Health Insurer Code of Conduct may improve the quality of care

Many of us entered med school for the age-old reasons generations before have gone into the profession — out of an interest in helping people and curing what ails them

As a young physician in my first months of practice, I remember prescribing the “gold standard” to one of my patients to treat his ailments, only to berated 20 minutes later because the treatment was so expensive. I explained to him he was getting the best treatment available. He explained to me he would be just as happy with the “silver standard.” Cost has been part of my medical decision making ever since.

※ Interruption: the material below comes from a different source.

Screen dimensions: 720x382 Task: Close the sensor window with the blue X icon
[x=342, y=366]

It is getting harder and harder to provide quality care as newer barriers to access arise.  Health insurers have different policies related to generics, prior authorizations and formulary changes. The time it takes to keep up with the changes can be overwhelming to a small practice. The lack of transparency regarding those policies by insurers often adds to the confusion and frustration.  

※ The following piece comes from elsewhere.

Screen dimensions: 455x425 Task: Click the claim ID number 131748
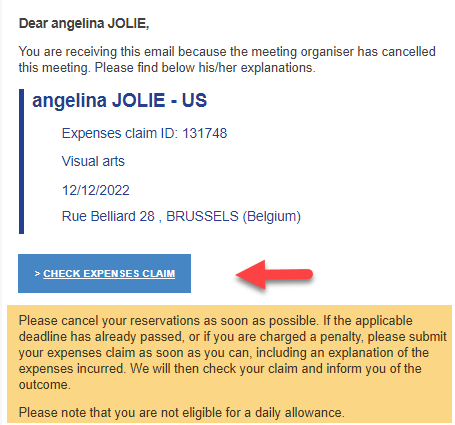pyautogui.click(x=205, y=133)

Health providers must meet this modern challenge of providing care while still casting an eye to managing costs. Our highest priority is to deliver the best quality care to our patients. How many times have physicians chosen their second or third plan of care simply because it was covered by insurance? 

Patients deserve the best treatment possible. Physicians need to know the evidence behind health insurers’ decisions so we can provide knowledgeable high-quality care. Transparency among health insurers will lead to overall better quality and delivery of healthcare. 

Overall, the costs to our healthcare system are lower when people can afford their medicines, when they are compliant with the course of care laid out by their doctor and when access to remedies for their unique and particular needs are available.  Health insurers should be our partners in this process

Currently, an effort is under way by the American Medical Association (AMA), and will be considered in upcoming weeks, regarding a Health Insurer’s Code of Conduct.

This is a coordinated effort among state medical groups, specialty societies and comes from a decidedly physician perspective.

The goal? To challenge restrictive policies without legislative or judicial intervention. To provide data which could lead to reform. To provide patient and businesses with a way to compare the performance of health plans.

The Code would work hand-in-hand with the AMA’s recently released National Health Insurer Report Card (NHIRC), which evaluates claims processing.

A Code of Conduct should consider the following areas:

Clinical Autonomy — Allow physicians to make decisions without artificial barriers such as prior-authorization. Formularies based on appropriate clinical evidence. Protecting patients from sudden changes in formularies.

Transparency — Disclosure regarding ranking systems. Disclosure of incentives to health plans, contractors and providers. Disclosures regarding reimbursement and factors affecting changes in prescriptions.

Corporate Integrity — Business practices that do not negatively impact patient/physician stakeholders, avoidance of conflicts of interest, fair and timely reimbursement.

Patient Safety and Welfare — Real simple. Patients before profits.

There are a number of issues which must be addressed, which include, but are not limited to: Involvement of insurers in the implementation of this policy, consumer involvement and monitoring compliance.

The outcry is building and it is only a matter of time before reform is a reality. Better to meet the challenge head on in crafting good policy which integrates concerns for all parties.

Physicians have a code of conduct of sorts. It’s called the Hippocratic Oath.  Many physicians recite it when they graduate from medical school. Part of it goes something like this, “I will prescribe regimens for the good of my patients according to my ability and my judgment and never do harm to anyone.”   I couldn’t have said it better myself.


Jennifer D. Gholson, M.D. is chief medical officer for Information & Quality Healthcare, Mississippi’s Medicare Quality Improvement Organization and president of Gholson Healthcare Consulting, LLC.